A sociedade precisar reagir. Em qualquer país sério, os contribuintes reagem energicamente a esse estado de coisas. Infelizmente, a falta de maturidade de grandes segmentos da sociedade brasileira é assustadora, absolutamente incompatível com o desejo de alcançar o pleno desenvolvimento econômico e social. Sociedade despreparada é sociedade infantilizada. Outra mazela causada pelo subdesenvolvimento do Cone Sul foi a baixa apetência para o desenvolvimento do empreendedorismo, insuflada pela abertura indiscriminada de vagas no setor público, que acabou tornando-se "objeto do desejo" de muitas pessoas, atraídas por insustentáveis atrativos salariais, no longo prazo. Todo esse processo de intervencionismo acaba tornando-se um moto-contínuo, pois as pessoas começam a demandar dos Estados, cada vez mais, um nível de tutela crescente, abdicando da saudável prerrogativa de fazer o que é obrigação de cada cidadão individualmente.
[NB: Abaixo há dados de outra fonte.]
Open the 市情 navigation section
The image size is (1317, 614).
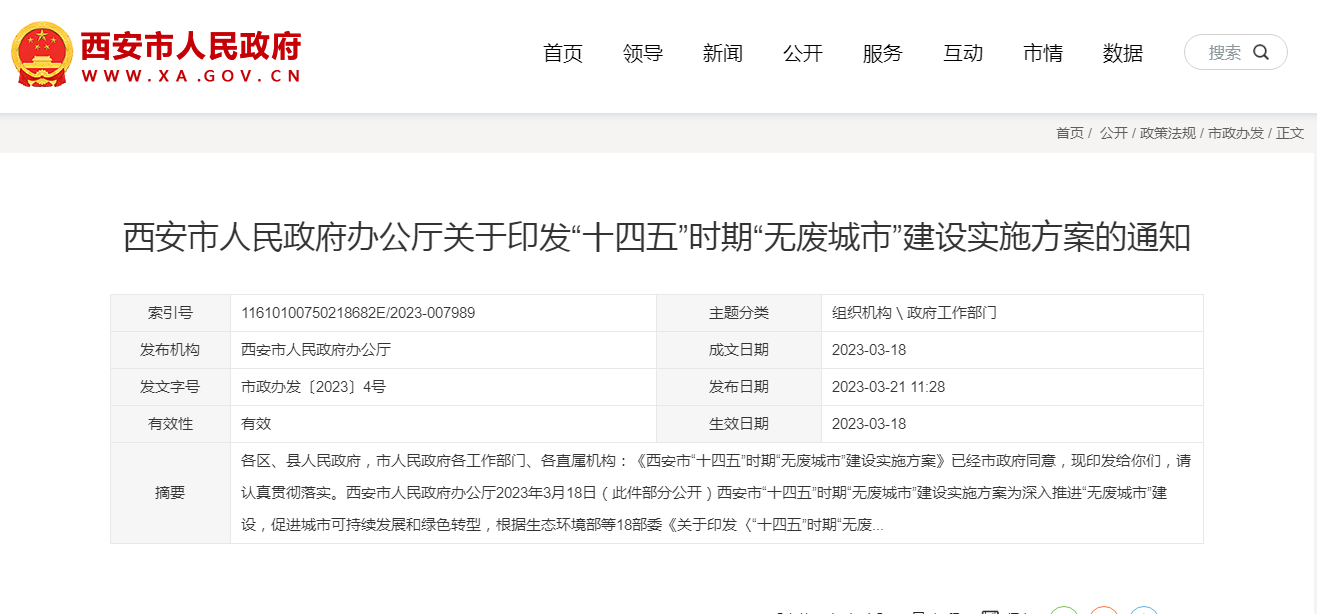[x=1042, y=54]
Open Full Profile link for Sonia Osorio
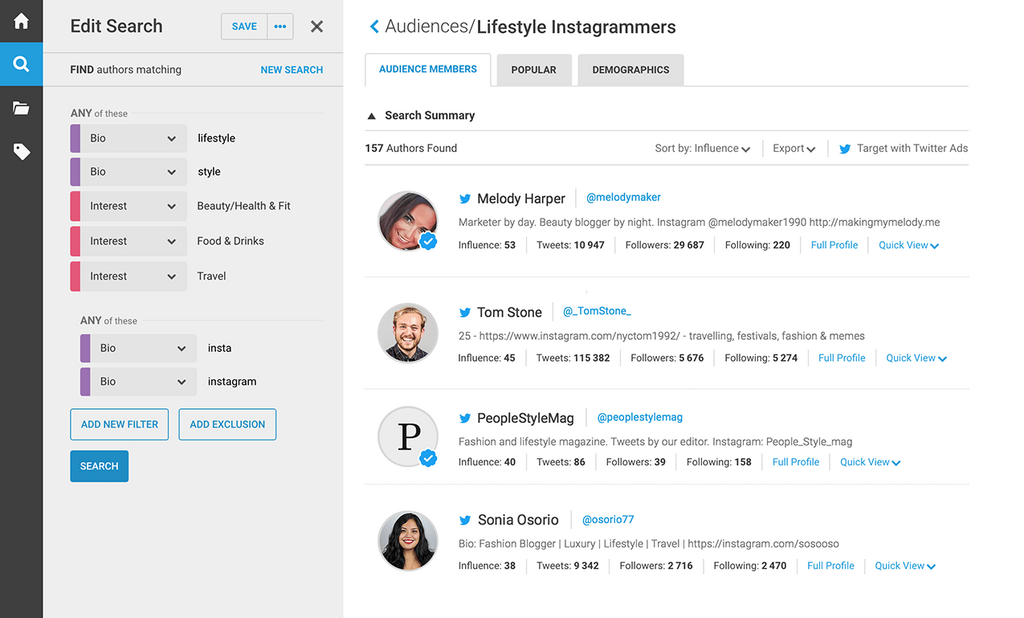The height and width of the screenshot is (618, 1024). (x=830, y=566)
O apelo à volta do bom senso na gestão pública e liberdade aos cidadãos também é advogada pelo aqui já citado Milton Friedman, coautor do livro "Liberdade de Escolher - O Novo Liberalismo Econômico", Ed. Record, 1979, pág. 49, quando afirma que "A sociedade é aquilo que dela fazemos. Podemos modelar nossas instituições. Características físicas e humanas limitam as alternativas disponíveis. Mas nenhuma nos impede de fazê-lo, se quisermos de fato construir uma sociedade que dependa principalmente da cooperação voluntária para organizar a atividade, econômica e de outra natureza, uma sociedade que preserve e amplie a liberdade humana, que mantenha o governo em seu lugar, conservando-o como nosso servo, e não deixando que se transforme em nosso senhor".

Isso posto, cabe à sociedade latino-americana decidir agora, que rumo tomar, pois, definitivamente, já sabemos o que não dá certo!